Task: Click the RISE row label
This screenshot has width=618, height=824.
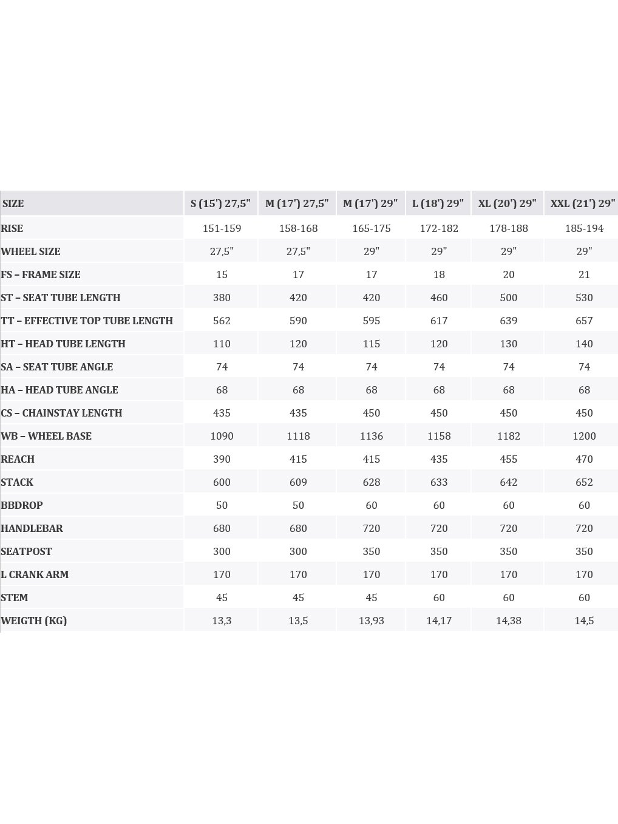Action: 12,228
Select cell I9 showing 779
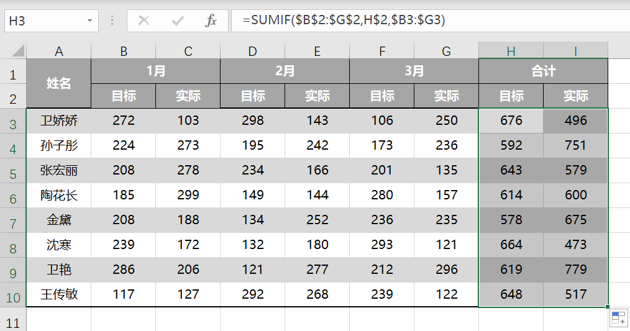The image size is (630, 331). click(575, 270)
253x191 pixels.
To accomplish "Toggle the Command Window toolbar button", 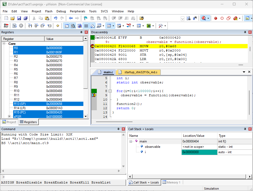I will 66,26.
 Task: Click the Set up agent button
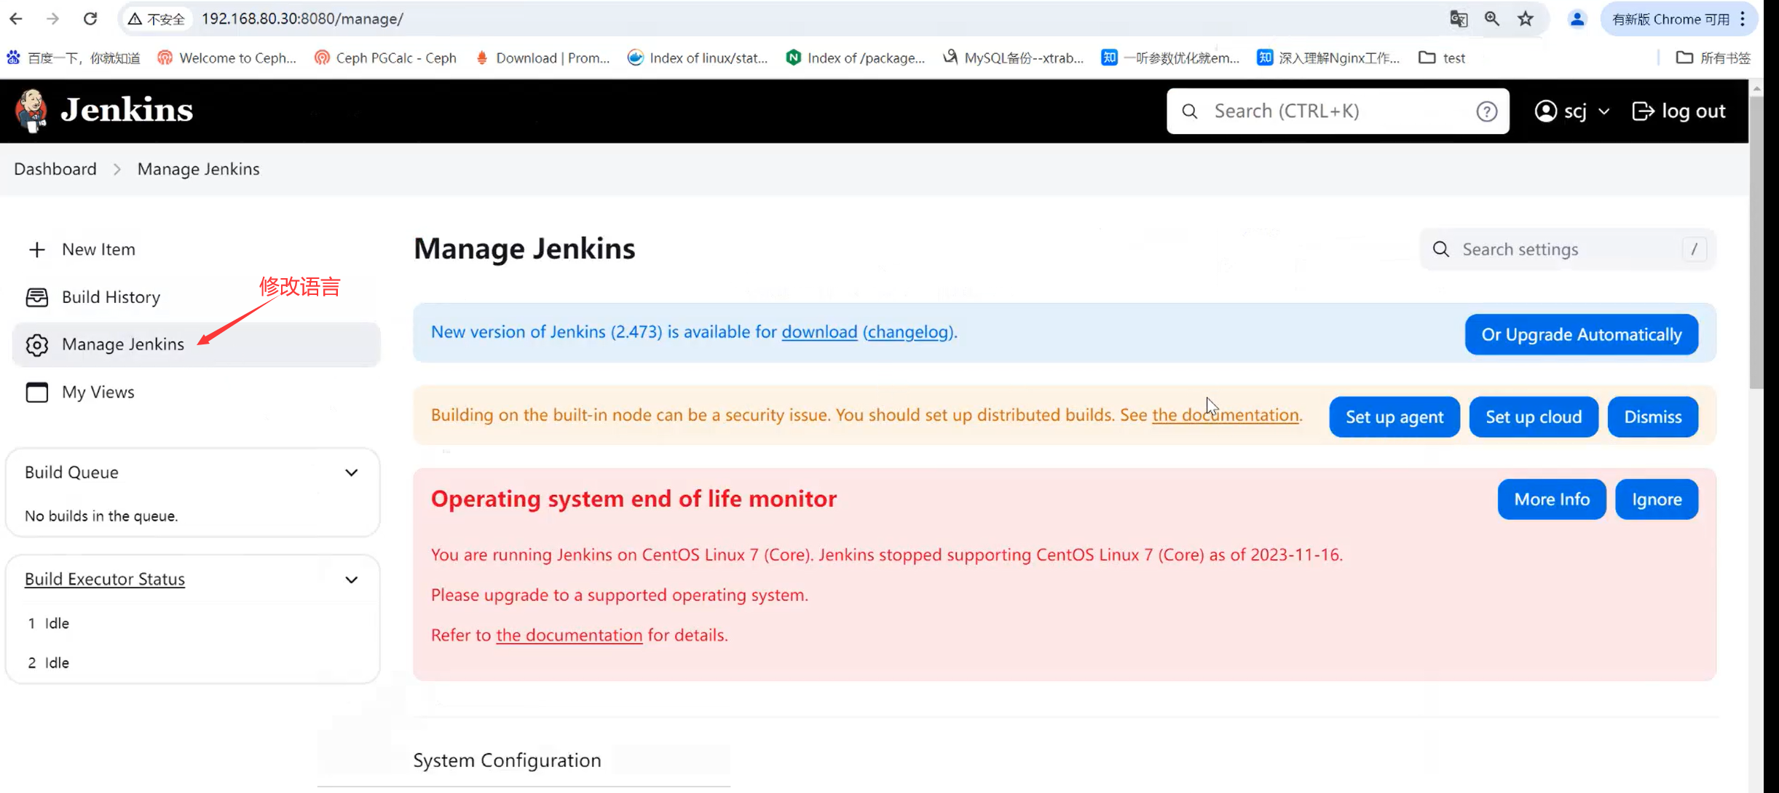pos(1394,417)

WHAT YOU HAVE TO DO |
Show every line in the data above that contains the word "Task". Case counts.

ANSWER |
Task: Click the RISE row label
 Task: Click the Set up agent button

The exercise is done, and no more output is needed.